Lésbicas também sofrem discriminação específica. Aqui tem uma anedota pessoal de lésbicas serem convidadas a sair de um bar gay. Lésbicas enfrentam um mundo onde a sexualidade masculina é considerada mais importante, e onde histórias com lésbicas são feitas para consumos de homens hétero. Lésbicas são sexualizadas e fetichizadas publicamente.

Pessoas trans, meninas bi e lésbicas estatisticamente sofrem mais na escola do que meninos bi ou gay.

Enquanto falarmos só sobre LGBTfobia, a discussão não vai passar do superficial.

Homens gays e lésbicas ainda vão perpetuar discriminação contra pessoas bi e trans. E vão se dizer mais oprimidas para a sociedade em geral, mostrando como prova o quanto de discriminação pessoas LGBT em geral sofrem.

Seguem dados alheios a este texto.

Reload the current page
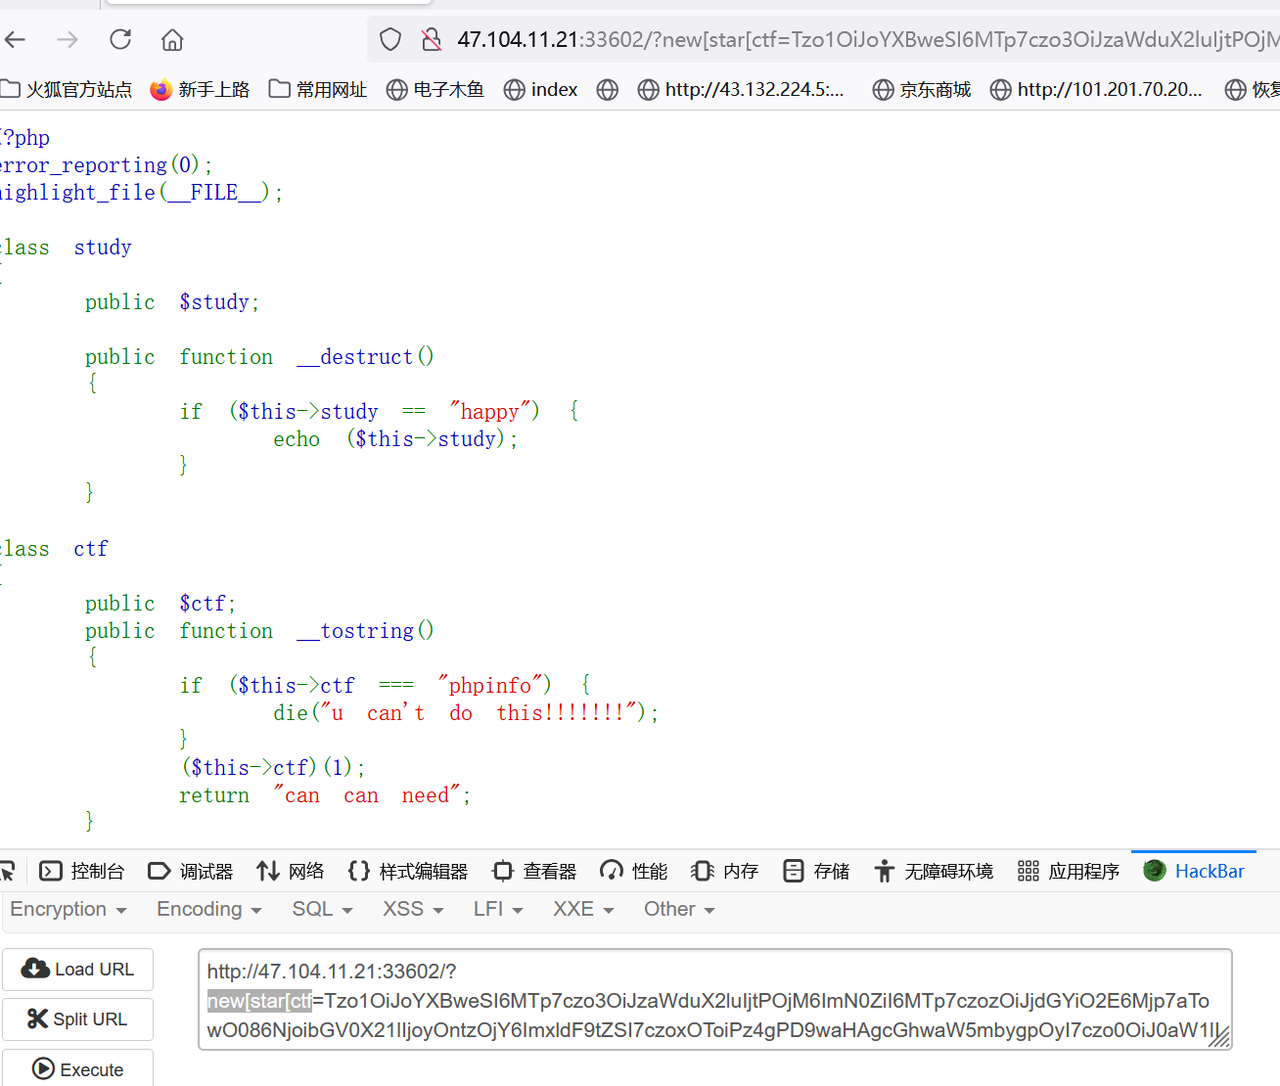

Lésbicas ainda vão acusar mulheres trans de serem predadoras sexuais. E, através de teoria feminista radical, vão incentivar legislações como as da Carolina do Sul, onde pessoas trans não podem mais ir ao banheiro que “não corresponde com seus genitais”.

Homens gays e brancos ainda vão excluir mulheres lésbicas, bi e trans, além de qualquer pessoa LGBTQIAP+ de cor, de espaços e movimentos, por não serem aceitáveis o suficiente.

Pessoas brancas vão organizar protestos em áreas nobres contra a LGBTfobia, citar as quantidades de mortes causadas por LGBTfobia, e comover as pessoas com o quanto é perigoso ser LGBT+, quando a maioria destas mortes teve como alvo grupos específicos.

Pessoas vão dizer o quanto é importante lutar contra a LGBTfobia, mas vão falar só de homofobia, porque supostamente é o “ponto em comum”.

Pessoas vão dizer que protestos e paradas são bons para conscientizar a população de que existimos, enquanto a maior parte da população não sabe o que é uma pessoa transgênero, não-binária, ou até mesmo o que exatamente é ser bissexual. Quem dirá saberem o que é uma pessoa pan, arromântica, intersexo ou demigênero.

Celebram Stonewall, enquanto tentam passar a mensagem de que são iguais a pessoas di/cis/hétero, com “a exceção de quem amamos”.